International Asexuality Day (IAD) takes place annually on 6 April each year (first marked in 2021) and celebrates the full asexual spectrum, and raises awareness of the ace umbrella, including demisexual, grey-asexual and other ace identities.
What is Asexuality
Asexuality, also known as ‘ace’ is now a widely recognised term to acknowledge people who have little to no sexual attraction or desire and covers a wide spectrum, you can find out more about ace sub identities here. Asexual people who experience romantic attraction might also use terms such as gay, bi, lesbian, straight and queer in conjunction with asexual to describe the direction of their romantic attraction.
DMU is proud to support ace staff and students and our commitment to the Stonewall Workplace Equality Index visibly demonstrates our inclusive and supportive environment, to enable all staff and students to feel the freedom to be their true selves at work and in their studies.
To provide a safe space on campus for the ace community, we have previously held events for DMU Pride called ‘Space for Ace’. Where staff and students have been able to meet other ace individuals and share experiences.
ULB champion for the LGBTQ+ and Allies Staff Network, Jill Cowley (Interim Dean, Faculty of Arts Design and Humanities) said: “At DMU we are fully inclusive of our ace staff and students. IAD is an important day in the LGBTQ+ calendar as the ace community is often marginalised, with little representation in the media.

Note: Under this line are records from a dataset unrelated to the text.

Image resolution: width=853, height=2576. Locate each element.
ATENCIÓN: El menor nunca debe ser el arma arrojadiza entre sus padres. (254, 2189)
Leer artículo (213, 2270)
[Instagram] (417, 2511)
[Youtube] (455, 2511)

We must continue the conversation and find ways to further support ace voices to be heard here at DMU and beyond.”
Guidance on being an ally
You can access DMU’s guidance on how to be a good LGBTQ+ ally here.

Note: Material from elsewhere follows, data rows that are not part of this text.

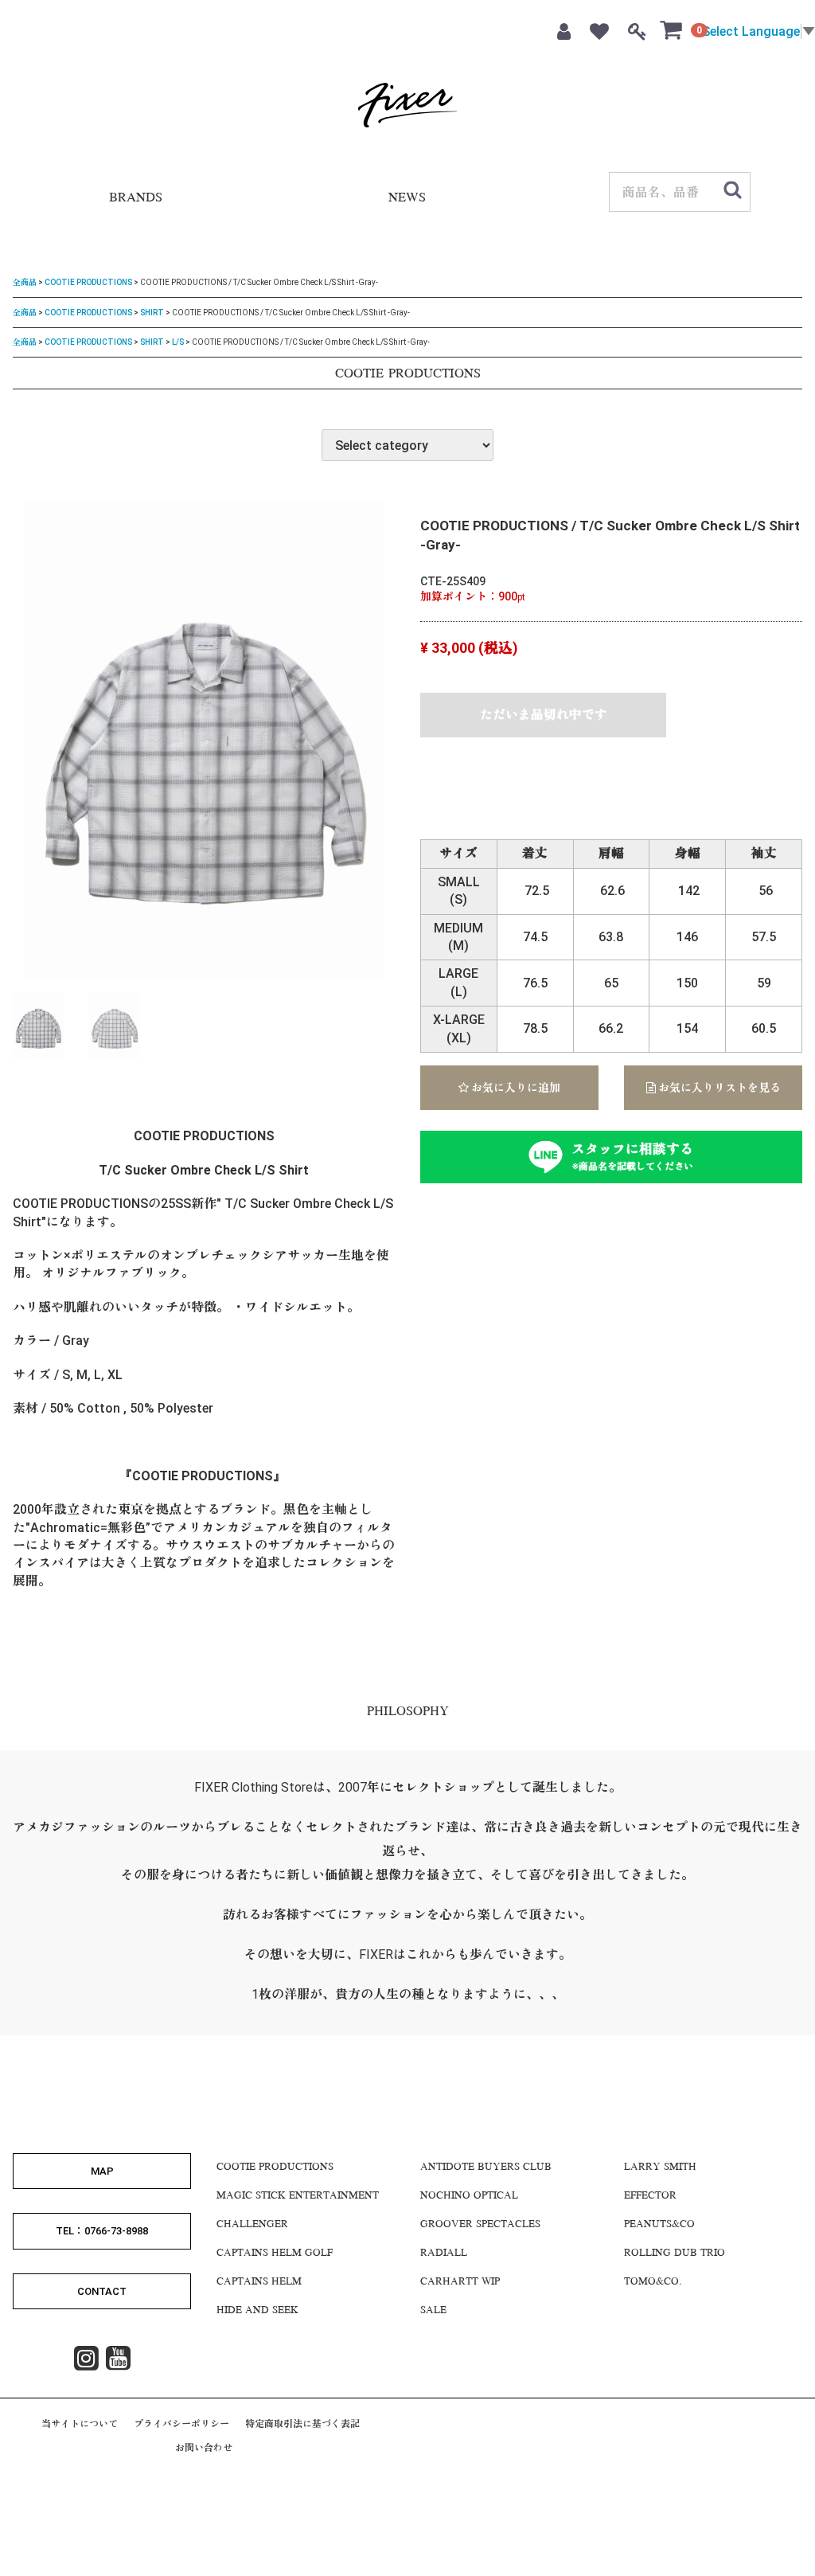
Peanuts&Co (659, 2225)
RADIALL (443, 2253)
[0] (672, 29)
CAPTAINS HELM (259, 2282)
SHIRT (152, 311)
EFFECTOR (650, 2196)
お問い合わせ (203, 2447)
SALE (433, 2311)
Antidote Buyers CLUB (486, 2167)
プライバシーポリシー (181, 2423)
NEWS (407, 199)
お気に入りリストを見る (718, 1087)
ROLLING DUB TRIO (674, 2253)
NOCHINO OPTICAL (469, 2196)
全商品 (25, 282)
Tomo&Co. (652, 2282)
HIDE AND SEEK (257, 2311)
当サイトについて (79, 2423)
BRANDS (135, 199)
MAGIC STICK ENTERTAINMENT (297, 2196)
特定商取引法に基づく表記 (302, 2423)
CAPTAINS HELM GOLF (274, 2253)
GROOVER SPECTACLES (480, 2225)
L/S (178, 342)
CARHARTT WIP (460, 2282)
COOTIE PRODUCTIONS (88, 282)
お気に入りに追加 (514, 1087)
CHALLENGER (252, 2225)
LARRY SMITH (660, 2167)
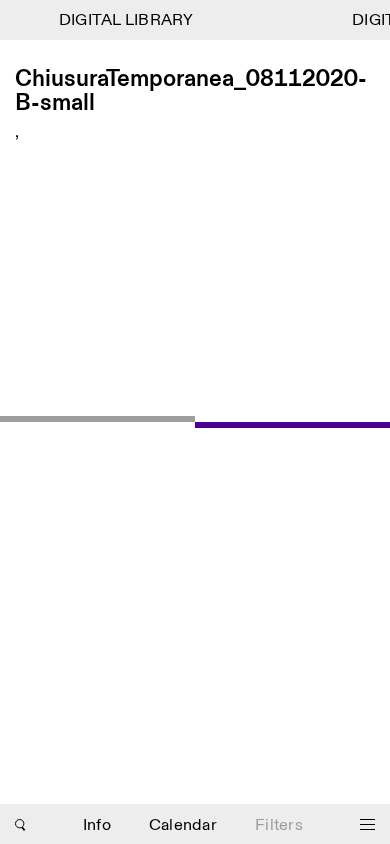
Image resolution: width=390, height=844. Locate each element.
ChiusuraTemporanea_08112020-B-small (191, 92)
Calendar (183, 825)
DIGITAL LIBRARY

Stonewall also has an ace hub dedicated to celebrating, raising awareness, and advocating ace identities. You can also access Stonewall’s ‘six ways to be an ally to asexual people’ here.

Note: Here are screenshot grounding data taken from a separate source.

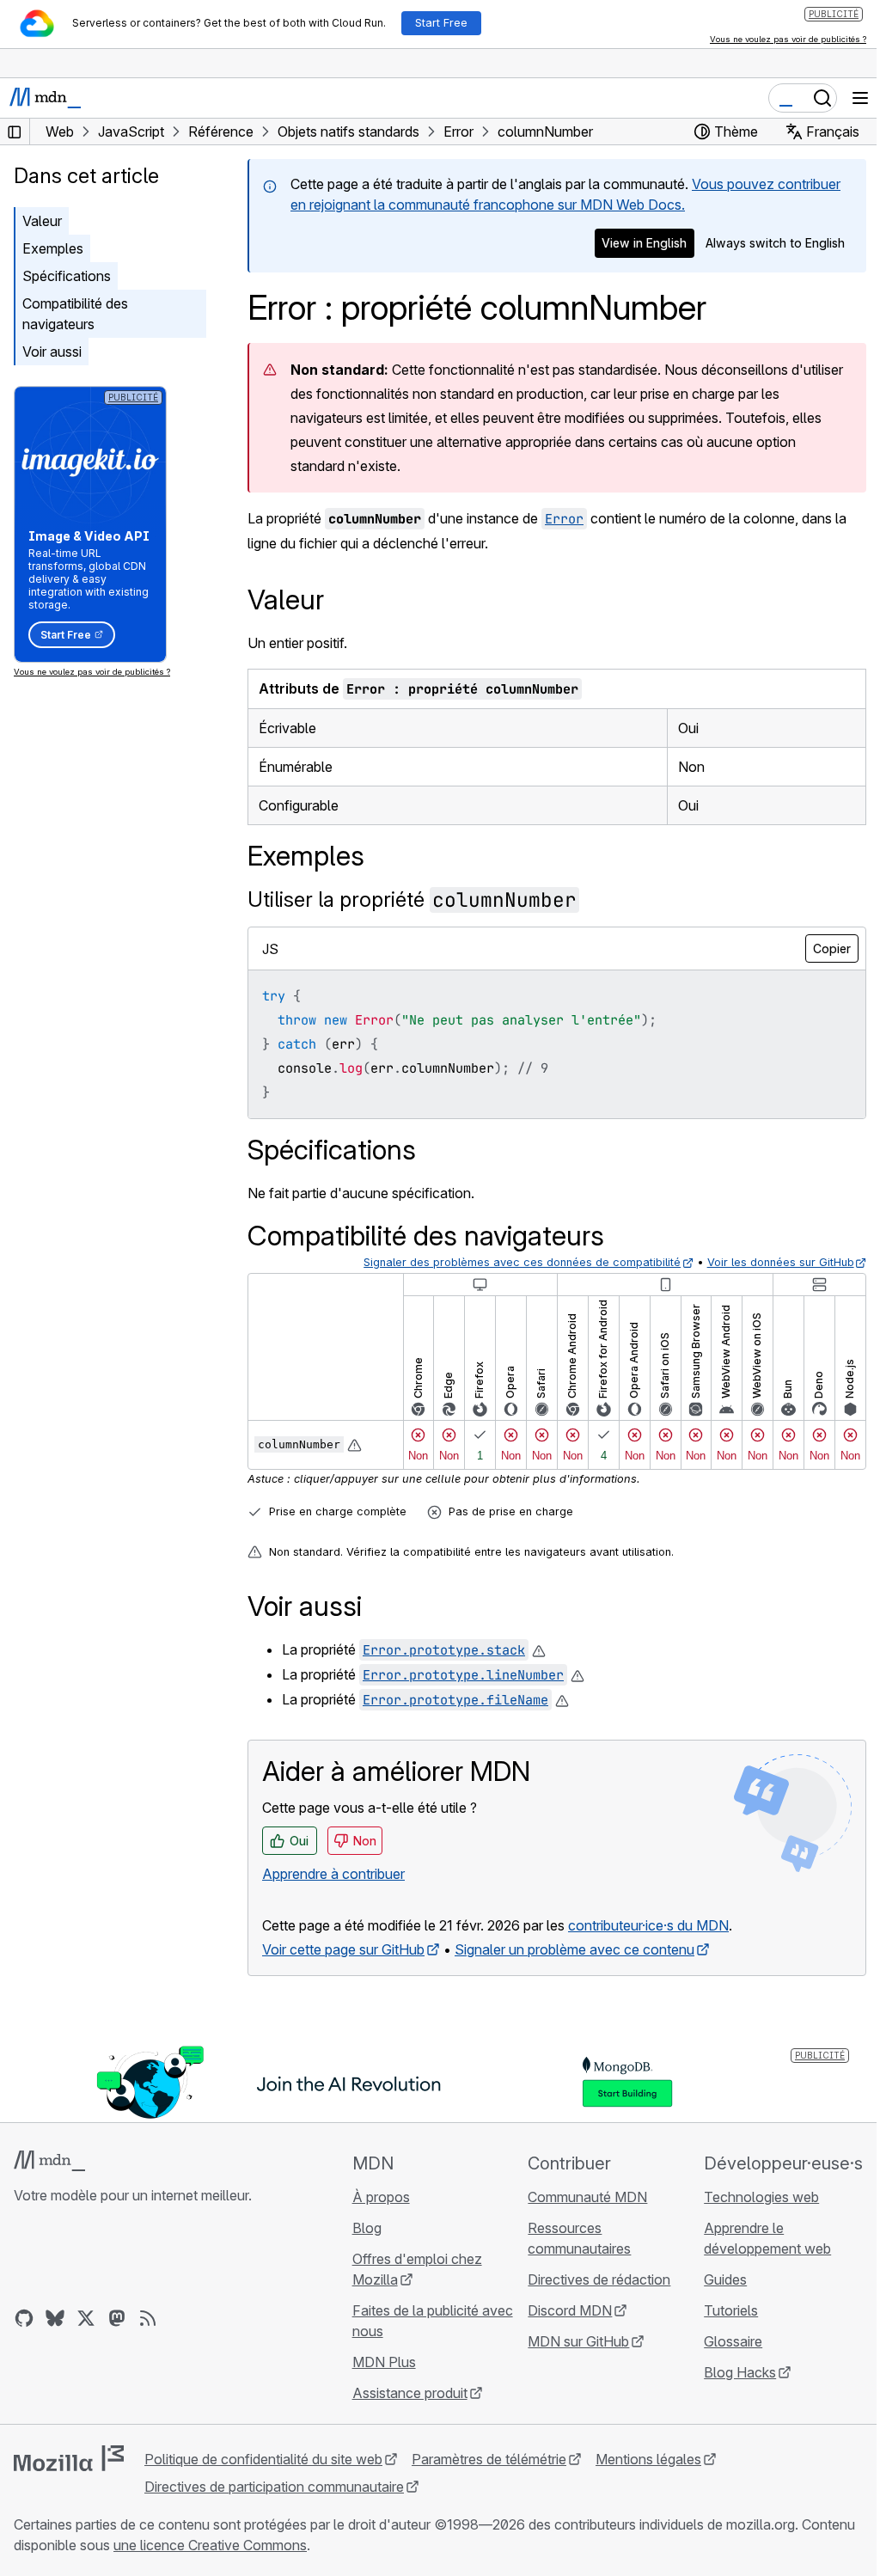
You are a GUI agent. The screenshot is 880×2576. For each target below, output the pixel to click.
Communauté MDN (587, 2197)
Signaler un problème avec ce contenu (574, 1949)
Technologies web (761, 2197)
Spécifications (66, 276)
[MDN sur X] (86, 2318)
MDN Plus (384, 2362)
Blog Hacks (740, 2372)
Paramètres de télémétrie (489, 2459)
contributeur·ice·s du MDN (648, 1925)
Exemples (52, 248)
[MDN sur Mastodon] (117, 2318)
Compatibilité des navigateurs (75, 314)
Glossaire (733, 2341)
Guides (725, 2279)
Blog (367, 2227)
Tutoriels (731, 2310)
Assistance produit (410, 2393)
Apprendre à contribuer (333, 1873)
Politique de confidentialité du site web (263, 2459)
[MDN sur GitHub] (24, 2318)
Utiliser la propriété (412, 899)
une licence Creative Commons (210, 2545)
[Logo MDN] (49, 2161)
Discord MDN (570, 2310)
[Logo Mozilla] (69, 2458)
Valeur (42, 220)
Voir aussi (52, 351)
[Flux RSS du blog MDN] (148, 2318)
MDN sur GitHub (578, 2341)
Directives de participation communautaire (274, 2486)
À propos (381, 2197)
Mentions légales (648, 2459)
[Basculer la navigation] (860, 98)
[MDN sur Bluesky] (55, 2318)
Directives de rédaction (599, 2279)
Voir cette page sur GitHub (343, 1949)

How to report homophobia, biphobia, intersexism and transphobia, acephobia and support available
No Space for Hate
DMU’s No Space for Hate project reinforces our commitment to challenge inappropriate behaviours and provide practical support to students who are victims, survivors or witnesses of hate or harassment. This comprises of a policy, website, anonymous reporting tool, a specialised service which outlines support and reporting options, specialist staff within Security and new mandatory training for staff involved in the disciplinary process.